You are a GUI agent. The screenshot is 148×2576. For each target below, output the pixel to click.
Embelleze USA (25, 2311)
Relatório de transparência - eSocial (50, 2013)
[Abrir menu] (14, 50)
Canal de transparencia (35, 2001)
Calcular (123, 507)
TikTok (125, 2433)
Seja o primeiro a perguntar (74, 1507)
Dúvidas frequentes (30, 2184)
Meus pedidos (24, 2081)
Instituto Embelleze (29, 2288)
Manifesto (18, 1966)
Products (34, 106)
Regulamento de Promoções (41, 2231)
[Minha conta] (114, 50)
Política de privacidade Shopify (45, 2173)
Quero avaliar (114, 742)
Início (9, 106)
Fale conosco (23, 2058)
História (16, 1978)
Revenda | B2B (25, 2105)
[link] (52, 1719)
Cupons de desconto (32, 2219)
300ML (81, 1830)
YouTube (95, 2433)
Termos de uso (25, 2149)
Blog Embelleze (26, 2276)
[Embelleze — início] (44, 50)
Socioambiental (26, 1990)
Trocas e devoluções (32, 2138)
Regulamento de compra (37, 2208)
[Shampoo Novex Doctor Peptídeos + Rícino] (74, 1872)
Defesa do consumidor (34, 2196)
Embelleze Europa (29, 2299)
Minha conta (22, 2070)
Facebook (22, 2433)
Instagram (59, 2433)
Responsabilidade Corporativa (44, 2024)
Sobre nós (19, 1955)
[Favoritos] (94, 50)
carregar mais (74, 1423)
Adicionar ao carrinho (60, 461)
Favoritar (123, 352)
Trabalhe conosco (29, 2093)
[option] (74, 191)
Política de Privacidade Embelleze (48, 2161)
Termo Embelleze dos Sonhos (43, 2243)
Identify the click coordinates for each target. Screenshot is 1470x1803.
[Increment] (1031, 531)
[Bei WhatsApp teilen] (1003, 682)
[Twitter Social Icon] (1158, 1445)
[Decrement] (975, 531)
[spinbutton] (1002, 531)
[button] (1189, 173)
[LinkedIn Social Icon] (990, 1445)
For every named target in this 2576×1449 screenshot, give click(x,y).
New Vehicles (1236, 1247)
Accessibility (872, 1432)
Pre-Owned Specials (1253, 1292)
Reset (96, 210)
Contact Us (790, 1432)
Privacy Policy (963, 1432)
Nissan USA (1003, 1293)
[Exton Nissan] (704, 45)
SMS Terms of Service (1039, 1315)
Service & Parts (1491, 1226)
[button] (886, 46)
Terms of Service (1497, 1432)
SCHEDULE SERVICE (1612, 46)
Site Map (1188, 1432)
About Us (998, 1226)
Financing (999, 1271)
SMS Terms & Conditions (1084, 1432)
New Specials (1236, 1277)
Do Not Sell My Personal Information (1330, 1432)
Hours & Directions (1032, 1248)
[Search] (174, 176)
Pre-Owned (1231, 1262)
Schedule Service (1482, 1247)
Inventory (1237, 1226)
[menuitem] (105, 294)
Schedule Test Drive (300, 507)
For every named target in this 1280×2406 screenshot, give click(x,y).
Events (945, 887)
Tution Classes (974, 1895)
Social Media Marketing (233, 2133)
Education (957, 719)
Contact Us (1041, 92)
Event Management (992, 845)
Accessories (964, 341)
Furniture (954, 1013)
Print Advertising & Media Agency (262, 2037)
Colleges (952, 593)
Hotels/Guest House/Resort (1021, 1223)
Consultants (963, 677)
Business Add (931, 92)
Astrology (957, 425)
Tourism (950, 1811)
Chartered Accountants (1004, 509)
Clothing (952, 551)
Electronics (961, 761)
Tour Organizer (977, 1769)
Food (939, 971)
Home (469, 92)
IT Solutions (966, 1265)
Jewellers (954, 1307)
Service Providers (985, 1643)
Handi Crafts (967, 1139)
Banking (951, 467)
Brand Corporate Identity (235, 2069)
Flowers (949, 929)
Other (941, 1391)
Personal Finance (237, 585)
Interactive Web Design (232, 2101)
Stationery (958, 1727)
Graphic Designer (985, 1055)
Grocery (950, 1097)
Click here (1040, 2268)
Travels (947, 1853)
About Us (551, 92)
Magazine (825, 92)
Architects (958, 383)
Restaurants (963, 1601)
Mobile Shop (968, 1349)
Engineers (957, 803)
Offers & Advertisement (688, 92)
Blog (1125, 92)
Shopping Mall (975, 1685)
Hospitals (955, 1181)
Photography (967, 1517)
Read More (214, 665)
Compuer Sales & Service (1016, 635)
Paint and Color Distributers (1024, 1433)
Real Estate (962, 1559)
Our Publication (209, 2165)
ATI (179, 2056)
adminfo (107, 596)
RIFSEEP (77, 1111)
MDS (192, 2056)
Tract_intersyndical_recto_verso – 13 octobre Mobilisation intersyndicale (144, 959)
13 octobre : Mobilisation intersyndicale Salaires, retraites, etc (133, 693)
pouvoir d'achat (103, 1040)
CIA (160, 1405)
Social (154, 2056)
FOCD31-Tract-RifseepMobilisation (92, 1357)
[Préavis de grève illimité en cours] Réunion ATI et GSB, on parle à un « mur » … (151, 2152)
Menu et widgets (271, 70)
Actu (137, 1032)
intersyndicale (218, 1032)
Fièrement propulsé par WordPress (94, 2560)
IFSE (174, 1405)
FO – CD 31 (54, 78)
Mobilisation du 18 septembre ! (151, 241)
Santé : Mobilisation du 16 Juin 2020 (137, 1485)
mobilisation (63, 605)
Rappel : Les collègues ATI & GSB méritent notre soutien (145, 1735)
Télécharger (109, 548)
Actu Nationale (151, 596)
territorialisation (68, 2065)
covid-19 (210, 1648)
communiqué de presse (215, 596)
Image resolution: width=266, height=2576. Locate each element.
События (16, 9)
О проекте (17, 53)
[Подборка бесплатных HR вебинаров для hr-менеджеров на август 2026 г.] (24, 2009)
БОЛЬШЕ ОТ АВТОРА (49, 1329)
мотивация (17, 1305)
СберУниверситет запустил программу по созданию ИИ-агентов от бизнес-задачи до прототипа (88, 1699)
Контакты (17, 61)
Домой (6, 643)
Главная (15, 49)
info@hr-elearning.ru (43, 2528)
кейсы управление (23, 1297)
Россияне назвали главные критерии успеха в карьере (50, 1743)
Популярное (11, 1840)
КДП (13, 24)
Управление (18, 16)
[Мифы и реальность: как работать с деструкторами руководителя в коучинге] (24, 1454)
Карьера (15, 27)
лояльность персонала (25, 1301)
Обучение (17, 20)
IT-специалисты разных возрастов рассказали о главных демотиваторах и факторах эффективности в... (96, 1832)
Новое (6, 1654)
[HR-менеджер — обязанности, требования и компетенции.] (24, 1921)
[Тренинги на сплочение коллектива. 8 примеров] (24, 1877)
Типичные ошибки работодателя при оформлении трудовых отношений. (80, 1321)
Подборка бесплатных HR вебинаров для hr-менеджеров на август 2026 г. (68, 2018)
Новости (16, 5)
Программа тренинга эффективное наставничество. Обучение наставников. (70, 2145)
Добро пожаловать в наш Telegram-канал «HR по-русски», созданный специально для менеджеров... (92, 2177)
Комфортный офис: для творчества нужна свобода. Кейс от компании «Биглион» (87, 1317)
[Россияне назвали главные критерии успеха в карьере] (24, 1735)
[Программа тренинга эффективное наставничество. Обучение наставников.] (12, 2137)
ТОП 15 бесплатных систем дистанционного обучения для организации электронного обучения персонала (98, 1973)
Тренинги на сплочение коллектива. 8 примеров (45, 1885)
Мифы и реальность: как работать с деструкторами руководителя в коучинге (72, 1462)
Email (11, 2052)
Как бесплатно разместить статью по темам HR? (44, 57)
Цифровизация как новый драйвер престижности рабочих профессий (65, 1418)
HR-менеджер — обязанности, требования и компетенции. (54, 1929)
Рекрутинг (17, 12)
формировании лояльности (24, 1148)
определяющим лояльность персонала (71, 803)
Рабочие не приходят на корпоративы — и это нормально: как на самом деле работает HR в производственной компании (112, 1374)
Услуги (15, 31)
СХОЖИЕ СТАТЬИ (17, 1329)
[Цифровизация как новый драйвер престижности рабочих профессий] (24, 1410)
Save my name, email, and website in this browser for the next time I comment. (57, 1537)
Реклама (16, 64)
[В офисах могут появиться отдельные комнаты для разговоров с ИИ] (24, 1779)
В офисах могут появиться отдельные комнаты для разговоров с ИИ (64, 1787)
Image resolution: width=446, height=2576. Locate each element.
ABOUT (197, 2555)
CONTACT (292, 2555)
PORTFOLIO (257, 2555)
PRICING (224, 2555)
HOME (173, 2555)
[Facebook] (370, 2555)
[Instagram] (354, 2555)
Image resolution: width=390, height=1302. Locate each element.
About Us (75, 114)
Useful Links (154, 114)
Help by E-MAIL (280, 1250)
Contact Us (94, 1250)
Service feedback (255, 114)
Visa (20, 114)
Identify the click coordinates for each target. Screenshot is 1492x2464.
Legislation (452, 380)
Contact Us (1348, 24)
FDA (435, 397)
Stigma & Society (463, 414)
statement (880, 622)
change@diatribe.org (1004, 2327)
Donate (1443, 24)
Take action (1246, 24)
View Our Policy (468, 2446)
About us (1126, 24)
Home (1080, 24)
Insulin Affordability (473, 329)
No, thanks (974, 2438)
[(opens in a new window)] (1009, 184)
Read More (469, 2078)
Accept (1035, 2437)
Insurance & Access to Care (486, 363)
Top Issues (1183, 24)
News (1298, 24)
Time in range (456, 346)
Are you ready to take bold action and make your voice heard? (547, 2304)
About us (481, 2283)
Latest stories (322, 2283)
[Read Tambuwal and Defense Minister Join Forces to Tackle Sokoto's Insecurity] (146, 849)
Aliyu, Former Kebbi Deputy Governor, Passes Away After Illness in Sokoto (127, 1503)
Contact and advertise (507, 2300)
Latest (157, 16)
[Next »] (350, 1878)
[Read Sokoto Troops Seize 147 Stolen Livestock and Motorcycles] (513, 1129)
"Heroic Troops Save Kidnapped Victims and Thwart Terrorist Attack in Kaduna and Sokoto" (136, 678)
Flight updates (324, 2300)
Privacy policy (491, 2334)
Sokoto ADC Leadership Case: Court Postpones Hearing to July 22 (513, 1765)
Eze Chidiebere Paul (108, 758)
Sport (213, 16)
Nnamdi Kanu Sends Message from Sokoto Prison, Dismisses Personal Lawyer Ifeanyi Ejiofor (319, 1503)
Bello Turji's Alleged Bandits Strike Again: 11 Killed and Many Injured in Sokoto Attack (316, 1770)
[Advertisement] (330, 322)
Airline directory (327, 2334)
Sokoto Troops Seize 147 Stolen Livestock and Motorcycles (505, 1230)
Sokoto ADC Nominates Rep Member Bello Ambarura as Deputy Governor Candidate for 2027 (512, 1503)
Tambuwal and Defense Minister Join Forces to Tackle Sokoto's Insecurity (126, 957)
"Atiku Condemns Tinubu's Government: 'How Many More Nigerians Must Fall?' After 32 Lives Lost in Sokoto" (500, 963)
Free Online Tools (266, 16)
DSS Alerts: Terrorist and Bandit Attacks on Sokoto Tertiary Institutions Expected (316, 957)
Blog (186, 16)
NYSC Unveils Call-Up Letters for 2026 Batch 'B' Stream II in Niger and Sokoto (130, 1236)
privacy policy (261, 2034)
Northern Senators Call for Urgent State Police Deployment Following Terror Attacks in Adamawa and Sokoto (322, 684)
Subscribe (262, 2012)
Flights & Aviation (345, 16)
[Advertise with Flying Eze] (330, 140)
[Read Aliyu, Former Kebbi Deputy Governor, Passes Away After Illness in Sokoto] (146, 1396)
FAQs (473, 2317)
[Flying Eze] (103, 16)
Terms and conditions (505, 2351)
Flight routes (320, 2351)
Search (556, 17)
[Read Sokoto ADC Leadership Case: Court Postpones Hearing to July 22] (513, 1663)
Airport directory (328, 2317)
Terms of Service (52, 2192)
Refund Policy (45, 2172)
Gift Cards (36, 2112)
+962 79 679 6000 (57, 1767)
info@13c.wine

----------

> **WHAT THIS TASK INVOLVES**
Taking the records above as input, show every line in which the word "Embelleze" is present.

> **WRITTEN ANSWER**
Embelleze USA (25, 2311)
Instituto Embelleze (29, 2288)
Blog Embelleze (26, 2276)
[Embelleze — início] (44, 50)
Embelleze Europa (29, 2299)
Política de Privacidade Embelleze (48, 2161)
Termo Embelleze dos Sonhos (43, 2243)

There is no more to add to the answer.